[Data extracted from a collection]
--------------------
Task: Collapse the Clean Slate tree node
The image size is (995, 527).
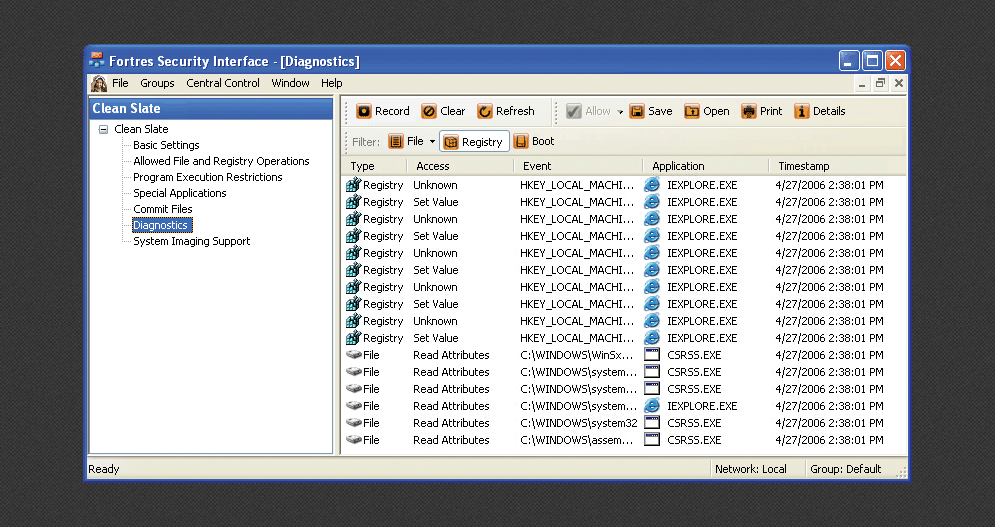Action: pyautogui.click(x=103, y=129)
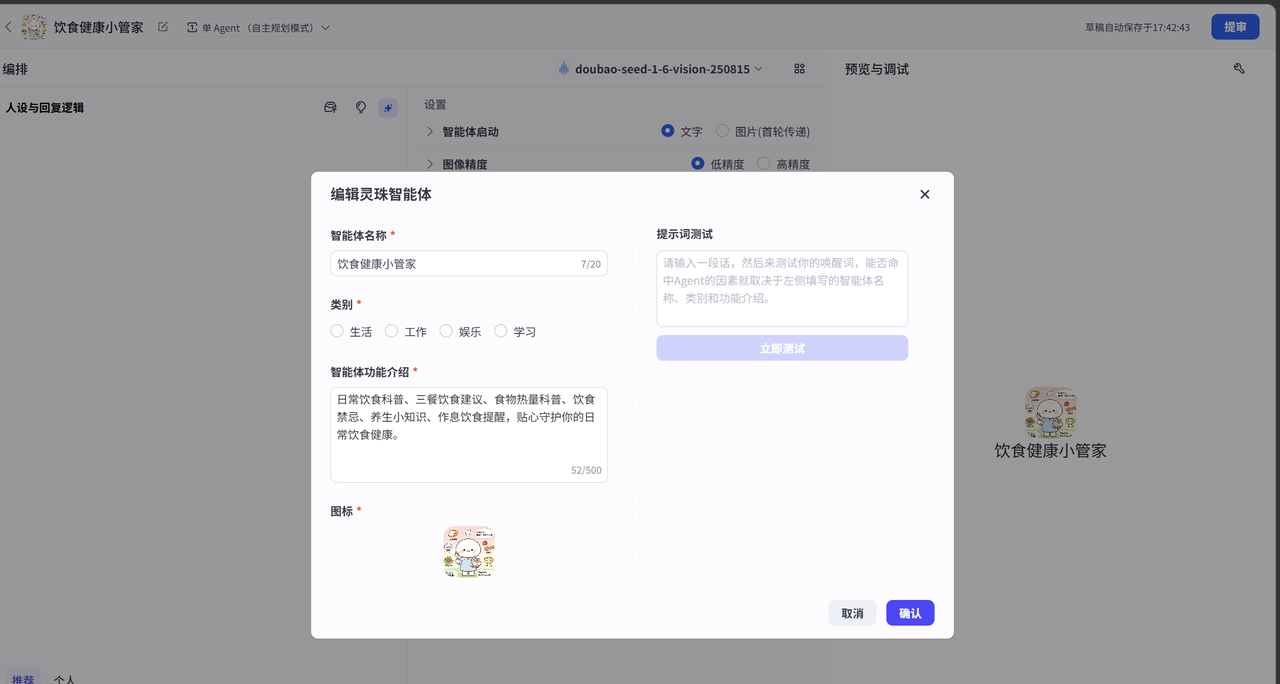
Task: Click the agent icon thumbnail under 图标
Action: pos(469,551)
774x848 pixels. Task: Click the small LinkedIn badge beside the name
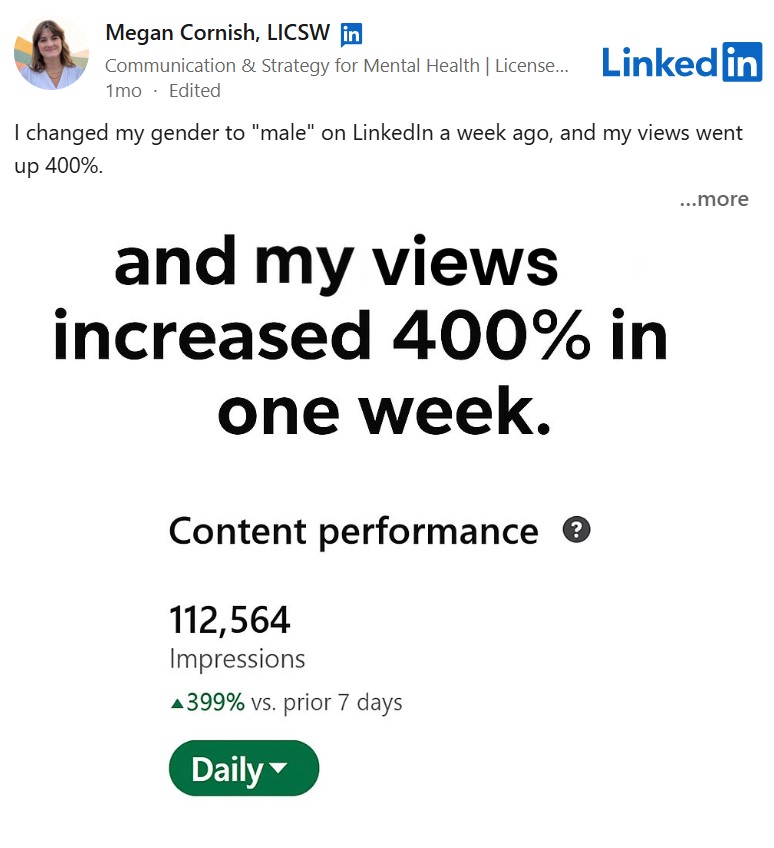pos(351,35)
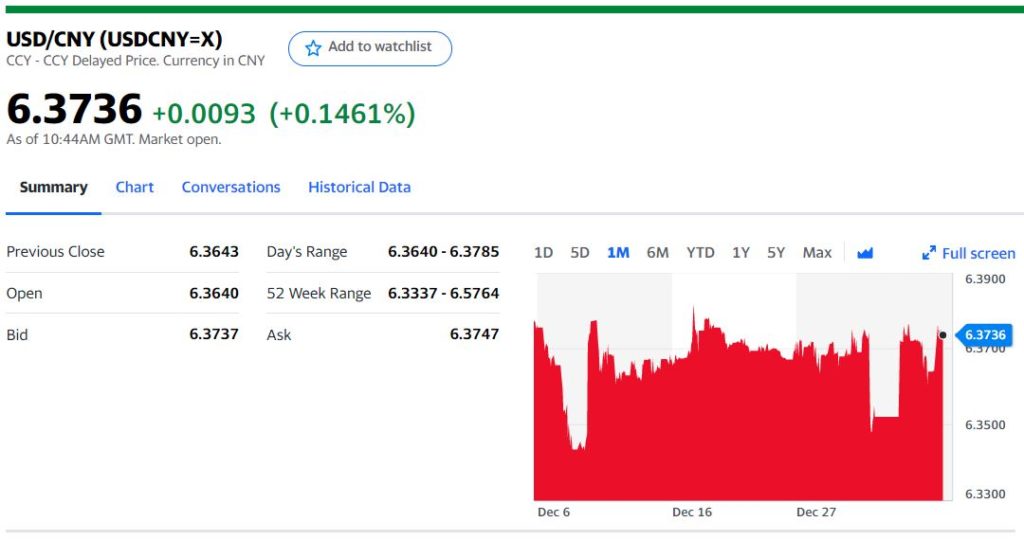Open the Full screen chart link
1024x540 pixels.
[977, 254]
--------------------
* _EXERCISE BRIEF_
Each record above goes into the copy unchanged; the pictures do not.

* _THE ANSWER_
Task: Collapse the Clean Slate tree node
The image size is (995, 527).
Action: pyautogui.click(x=103, y=129)
Task: Click the agent icon thumbnail under 图标
Action: pos(469,551)
774x848 pixels. Task: Click the small LinkedIn badge beside the name
pos(351,35)
Open the Full screen chart link
1024x540 pixels.
[977, 254]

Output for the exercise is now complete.